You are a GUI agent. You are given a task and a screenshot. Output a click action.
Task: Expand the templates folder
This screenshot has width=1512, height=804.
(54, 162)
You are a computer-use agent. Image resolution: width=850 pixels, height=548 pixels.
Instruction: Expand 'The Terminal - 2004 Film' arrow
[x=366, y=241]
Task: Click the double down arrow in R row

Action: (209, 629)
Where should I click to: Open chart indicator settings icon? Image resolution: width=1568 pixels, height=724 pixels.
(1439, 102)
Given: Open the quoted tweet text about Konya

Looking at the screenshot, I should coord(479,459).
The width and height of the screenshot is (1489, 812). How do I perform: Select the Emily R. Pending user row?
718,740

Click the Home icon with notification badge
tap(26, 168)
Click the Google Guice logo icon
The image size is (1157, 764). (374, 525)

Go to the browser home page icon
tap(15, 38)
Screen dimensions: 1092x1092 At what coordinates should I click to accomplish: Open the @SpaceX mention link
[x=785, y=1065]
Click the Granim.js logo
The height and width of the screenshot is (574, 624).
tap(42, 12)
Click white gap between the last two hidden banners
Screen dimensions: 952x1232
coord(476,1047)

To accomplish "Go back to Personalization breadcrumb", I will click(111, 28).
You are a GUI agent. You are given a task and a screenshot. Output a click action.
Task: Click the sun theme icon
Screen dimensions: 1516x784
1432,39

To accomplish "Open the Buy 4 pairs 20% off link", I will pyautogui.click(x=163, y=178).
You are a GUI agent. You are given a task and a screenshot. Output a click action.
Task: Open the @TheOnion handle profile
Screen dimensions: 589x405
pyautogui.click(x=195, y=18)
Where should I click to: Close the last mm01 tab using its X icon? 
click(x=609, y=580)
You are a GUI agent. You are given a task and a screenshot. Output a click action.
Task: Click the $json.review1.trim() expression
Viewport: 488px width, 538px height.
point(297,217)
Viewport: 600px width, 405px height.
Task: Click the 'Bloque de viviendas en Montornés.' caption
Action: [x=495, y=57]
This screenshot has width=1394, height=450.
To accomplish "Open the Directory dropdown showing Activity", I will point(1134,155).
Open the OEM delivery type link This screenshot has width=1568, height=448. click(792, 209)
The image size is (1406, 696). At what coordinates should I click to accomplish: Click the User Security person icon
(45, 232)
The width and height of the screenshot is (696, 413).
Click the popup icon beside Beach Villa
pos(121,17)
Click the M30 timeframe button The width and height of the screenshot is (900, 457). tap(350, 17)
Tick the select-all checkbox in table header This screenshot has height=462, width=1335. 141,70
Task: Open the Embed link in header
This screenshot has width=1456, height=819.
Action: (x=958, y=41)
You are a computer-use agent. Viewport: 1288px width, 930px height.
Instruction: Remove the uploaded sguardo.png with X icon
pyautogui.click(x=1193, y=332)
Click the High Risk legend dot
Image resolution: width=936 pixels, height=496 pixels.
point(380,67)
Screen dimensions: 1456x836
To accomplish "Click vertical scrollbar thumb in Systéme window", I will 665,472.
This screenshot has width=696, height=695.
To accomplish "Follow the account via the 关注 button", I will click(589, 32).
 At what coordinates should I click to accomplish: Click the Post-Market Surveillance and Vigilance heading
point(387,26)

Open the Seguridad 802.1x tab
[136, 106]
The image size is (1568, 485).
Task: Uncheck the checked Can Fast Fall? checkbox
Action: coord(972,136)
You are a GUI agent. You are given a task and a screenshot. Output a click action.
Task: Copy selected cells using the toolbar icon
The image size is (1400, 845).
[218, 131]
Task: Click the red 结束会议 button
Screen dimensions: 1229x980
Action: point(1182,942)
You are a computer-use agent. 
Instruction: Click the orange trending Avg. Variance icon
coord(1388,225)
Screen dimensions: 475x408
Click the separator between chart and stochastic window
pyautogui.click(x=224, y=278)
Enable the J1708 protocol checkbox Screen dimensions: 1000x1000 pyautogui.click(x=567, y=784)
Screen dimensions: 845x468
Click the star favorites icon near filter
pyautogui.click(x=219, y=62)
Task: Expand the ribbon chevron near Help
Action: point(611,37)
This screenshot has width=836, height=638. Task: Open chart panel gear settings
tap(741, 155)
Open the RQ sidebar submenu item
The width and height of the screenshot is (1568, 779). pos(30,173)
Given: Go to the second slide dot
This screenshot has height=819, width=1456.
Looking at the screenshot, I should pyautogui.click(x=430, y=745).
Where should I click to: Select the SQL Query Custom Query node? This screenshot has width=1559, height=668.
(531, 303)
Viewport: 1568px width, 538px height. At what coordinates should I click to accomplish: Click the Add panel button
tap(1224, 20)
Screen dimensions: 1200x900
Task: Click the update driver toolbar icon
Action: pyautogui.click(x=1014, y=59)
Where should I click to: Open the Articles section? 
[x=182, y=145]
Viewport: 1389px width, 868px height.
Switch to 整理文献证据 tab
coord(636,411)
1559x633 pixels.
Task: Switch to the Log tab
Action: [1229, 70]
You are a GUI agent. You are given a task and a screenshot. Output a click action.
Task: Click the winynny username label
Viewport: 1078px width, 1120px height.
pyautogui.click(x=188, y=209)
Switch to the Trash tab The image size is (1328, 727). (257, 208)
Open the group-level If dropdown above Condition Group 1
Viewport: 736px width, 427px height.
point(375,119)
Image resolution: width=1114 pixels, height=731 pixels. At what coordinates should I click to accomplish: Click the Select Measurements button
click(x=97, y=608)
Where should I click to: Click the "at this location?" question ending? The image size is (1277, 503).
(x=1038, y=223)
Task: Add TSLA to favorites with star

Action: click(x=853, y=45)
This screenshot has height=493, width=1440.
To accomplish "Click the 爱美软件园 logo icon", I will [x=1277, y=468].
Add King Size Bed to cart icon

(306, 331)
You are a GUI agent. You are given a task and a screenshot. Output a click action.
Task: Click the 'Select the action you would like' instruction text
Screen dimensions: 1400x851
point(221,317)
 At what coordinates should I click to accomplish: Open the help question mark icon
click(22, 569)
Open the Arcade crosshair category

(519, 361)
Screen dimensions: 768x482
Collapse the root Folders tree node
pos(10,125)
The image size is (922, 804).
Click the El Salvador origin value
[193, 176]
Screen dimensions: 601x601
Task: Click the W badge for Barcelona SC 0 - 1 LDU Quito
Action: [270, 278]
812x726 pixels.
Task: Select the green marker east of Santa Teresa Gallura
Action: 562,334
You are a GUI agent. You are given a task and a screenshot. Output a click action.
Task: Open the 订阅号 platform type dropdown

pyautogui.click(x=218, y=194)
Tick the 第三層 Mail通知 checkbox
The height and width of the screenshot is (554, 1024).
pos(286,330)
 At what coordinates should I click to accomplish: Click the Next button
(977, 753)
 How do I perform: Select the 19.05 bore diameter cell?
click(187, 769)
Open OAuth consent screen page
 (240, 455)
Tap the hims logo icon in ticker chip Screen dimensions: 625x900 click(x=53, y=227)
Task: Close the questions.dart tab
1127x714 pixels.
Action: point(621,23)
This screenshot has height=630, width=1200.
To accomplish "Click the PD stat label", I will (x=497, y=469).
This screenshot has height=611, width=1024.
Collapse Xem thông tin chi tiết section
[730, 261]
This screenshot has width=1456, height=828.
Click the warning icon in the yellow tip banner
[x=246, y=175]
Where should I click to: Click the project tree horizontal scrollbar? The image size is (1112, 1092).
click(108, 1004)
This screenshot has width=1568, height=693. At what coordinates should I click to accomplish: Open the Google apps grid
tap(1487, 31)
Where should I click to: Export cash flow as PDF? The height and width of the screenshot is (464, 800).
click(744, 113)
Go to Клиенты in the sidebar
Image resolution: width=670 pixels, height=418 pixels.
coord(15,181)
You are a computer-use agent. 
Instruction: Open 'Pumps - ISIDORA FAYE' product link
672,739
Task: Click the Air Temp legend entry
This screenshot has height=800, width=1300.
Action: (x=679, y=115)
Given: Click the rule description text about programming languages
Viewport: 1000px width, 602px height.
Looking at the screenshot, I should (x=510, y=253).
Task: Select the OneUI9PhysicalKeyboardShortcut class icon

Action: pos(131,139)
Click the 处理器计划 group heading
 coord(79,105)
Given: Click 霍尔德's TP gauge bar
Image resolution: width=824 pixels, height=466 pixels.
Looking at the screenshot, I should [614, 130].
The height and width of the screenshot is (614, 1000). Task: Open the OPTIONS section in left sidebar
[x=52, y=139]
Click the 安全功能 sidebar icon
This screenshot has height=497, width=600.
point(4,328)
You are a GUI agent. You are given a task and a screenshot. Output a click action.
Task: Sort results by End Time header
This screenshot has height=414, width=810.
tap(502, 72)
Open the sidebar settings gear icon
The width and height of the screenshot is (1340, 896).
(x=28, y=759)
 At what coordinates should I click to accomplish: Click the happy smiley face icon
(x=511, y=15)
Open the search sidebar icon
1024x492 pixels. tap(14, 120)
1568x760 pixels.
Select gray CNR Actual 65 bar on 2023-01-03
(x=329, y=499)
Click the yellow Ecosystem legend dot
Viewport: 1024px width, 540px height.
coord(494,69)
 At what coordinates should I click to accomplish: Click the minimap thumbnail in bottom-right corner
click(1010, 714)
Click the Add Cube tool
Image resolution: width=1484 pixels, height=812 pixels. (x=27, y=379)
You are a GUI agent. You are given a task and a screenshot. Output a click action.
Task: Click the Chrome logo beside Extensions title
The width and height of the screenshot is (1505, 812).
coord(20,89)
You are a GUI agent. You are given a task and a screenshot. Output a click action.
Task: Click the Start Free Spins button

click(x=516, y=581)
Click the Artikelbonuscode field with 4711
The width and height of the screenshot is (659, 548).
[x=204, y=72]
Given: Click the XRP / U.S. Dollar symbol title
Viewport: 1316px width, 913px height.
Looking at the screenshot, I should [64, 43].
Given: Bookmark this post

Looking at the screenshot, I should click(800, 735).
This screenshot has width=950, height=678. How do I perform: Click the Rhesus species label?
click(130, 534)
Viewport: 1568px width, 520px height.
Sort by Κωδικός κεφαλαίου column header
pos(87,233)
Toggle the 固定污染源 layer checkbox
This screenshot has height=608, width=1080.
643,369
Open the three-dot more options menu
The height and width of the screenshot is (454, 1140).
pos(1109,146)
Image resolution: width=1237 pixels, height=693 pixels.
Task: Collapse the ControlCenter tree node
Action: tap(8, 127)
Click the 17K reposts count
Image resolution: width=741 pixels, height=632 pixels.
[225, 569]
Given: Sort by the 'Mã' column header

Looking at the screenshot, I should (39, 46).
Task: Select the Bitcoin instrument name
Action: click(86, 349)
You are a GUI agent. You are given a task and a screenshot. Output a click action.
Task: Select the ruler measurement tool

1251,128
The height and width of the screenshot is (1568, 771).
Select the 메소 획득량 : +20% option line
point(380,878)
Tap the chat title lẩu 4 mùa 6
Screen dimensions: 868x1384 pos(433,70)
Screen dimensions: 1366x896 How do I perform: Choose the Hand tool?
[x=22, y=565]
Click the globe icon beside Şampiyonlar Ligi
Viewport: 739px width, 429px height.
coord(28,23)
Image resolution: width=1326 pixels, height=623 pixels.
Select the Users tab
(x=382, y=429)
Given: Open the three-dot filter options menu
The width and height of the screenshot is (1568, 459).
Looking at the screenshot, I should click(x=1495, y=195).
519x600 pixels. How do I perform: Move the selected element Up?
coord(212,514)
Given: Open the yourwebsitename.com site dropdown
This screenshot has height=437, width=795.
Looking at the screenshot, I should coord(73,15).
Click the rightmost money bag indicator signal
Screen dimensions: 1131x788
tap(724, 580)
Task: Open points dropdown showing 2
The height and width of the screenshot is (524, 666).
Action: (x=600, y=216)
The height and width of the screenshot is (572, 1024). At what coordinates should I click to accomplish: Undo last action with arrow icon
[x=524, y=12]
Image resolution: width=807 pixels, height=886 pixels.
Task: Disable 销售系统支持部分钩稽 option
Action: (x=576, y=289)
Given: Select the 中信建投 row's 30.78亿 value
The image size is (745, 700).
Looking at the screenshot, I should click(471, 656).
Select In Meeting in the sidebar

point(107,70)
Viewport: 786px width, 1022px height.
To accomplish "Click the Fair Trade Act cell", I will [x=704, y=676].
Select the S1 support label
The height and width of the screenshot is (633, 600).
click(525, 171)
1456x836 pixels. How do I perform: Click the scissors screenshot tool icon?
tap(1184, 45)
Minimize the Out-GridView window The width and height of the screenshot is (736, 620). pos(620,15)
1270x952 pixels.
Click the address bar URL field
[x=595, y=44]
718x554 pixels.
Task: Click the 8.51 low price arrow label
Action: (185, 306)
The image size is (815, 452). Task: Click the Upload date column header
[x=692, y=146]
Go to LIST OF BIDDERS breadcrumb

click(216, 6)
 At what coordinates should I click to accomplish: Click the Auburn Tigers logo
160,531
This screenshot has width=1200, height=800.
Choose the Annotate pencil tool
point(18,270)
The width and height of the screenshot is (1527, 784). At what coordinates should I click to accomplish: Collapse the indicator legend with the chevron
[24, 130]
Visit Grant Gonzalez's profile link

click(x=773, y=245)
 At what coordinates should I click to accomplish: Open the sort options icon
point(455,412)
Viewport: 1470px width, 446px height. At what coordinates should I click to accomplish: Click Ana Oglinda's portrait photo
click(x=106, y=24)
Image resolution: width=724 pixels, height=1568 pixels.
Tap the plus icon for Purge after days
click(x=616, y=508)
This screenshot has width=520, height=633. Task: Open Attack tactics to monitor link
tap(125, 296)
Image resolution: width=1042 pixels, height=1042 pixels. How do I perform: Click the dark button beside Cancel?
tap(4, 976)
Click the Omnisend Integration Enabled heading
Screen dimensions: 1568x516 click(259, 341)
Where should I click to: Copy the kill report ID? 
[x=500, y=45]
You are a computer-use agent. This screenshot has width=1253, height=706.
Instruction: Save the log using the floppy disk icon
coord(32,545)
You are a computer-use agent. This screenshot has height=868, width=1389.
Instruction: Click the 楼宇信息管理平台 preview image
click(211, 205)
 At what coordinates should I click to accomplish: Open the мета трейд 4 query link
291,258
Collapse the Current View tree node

■ HOW TO COMPLETE THIS TASK:
Where the string "showing" occurs in a line of the listing, copy the line.

■ YOUR SOLUTION:
To accomplish "Open the Directory dropdown showing Activity", I will point(1134,155).
Task: Open points dropdown showing 2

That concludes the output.